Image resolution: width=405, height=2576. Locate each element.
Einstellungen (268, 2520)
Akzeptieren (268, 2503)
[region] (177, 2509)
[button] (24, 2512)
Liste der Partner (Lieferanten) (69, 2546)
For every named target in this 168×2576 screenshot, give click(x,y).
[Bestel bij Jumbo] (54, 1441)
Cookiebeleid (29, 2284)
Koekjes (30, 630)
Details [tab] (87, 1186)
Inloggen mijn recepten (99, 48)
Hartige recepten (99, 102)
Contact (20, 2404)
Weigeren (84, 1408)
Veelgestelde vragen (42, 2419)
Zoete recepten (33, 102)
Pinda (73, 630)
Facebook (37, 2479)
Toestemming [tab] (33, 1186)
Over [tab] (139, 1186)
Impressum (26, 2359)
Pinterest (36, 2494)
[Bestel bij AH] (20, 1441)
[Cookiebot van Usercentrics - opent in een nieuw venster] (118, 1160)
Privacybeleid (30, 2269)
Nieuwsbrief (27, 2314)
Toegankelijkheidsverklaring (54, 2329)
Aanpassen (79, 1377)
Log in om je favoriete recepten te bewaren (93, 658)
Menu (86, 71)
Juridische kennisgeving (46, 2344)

▸ What you need to do:
Each line from the one containing "Log in om je" through the end of the material should be restated word for word; leave out every line before it.

▸ Task response:
Log in om je favoriete recepten te bewaren (93, 658)
Menu (86, 71)
Juridische kennisgeving (46, 2344)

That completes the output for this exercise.